DAVOS, Switzerland (AP) -- Iran's foreign minister called Friday for foreign fighters to leave Syria so that its people can decide their future themselves.
Speaking on a panel discussion about the Middle East at the World Economic Forum, Iranian Foreign Minister Mohammad Javad Zarif said Iran also wants to see an end to foreign support for opponents of President Bashar Assad's government and recognition by all sides that there can be no military solution to the conflict.
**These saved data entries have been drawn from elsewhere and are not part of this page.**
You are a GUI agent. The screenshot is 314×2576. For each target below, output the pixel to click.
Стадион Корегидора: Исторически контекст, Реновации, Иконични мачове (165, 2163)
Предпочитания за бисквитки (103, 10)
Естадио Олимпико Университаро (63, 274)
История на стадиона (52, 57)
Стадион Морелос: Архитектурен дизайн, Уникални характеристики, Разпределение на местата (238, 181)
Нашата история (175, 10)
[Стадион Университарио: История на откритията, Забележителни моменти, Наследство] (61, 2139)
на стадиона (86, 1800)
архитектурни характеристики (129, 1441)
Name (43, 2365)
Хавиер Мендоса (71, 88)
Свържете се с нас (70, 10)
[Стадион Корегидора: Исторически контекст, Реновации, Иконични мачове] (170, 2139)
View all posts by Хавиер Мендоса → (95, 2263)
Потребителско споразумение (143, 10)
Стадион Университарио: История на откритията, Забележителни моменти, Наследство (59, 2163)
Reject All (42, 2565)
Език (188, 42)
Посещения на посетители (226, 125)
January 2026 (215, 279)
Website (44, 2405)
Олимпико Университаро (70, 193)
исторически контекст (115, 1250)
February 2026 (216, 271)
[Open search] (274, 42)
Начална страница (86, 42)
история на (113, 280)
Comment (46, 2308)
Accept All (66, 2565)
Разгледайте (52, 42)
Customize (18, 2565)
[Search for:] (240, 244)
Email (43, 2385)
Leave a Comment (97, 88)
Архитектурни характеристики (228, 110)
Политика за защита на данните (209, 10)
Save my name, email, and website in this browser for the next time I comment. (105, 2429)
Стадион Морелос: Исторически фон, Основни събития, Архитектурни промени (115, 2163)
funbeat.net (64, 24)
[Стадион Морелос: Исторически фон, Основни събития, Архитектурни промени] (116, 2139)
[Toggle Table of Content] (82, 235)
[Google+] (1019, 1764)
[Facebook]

He said Tehran hoped for a negotiated settlement.
Iran is one of Assad's closest allies and has been widely criticized in the West for sending fighters to Syria and for supporting Lebanon's Hezbollah militia, which is battling on the government's side.
Zarif's call for "all foreign forces to withdraw from Syria" was endorsed by fellow panelists, Jordanian Foreign Minister Nasser Sami Judeh and Turkish Foreign Minister Ahmet Davutoglu, before the crowd of political and financial elites.
Judeh noted that Saudi Arabia and others at the opening of the Syria peace conference in Montreux on Wednesday also backed the withdrawal of foreign forces.
"There is a consensus that non-Syrian fighters should withdraw from Syria," said another panelist, Ghassan Salame, dean of the Paris School of International Affairs.
Salame said the U.N. Security Council should adopt a resolution demanding such a withdrawal since there seems to be a consensus among those at Montreux and in Davos, a proposal which was greeted with loud applause.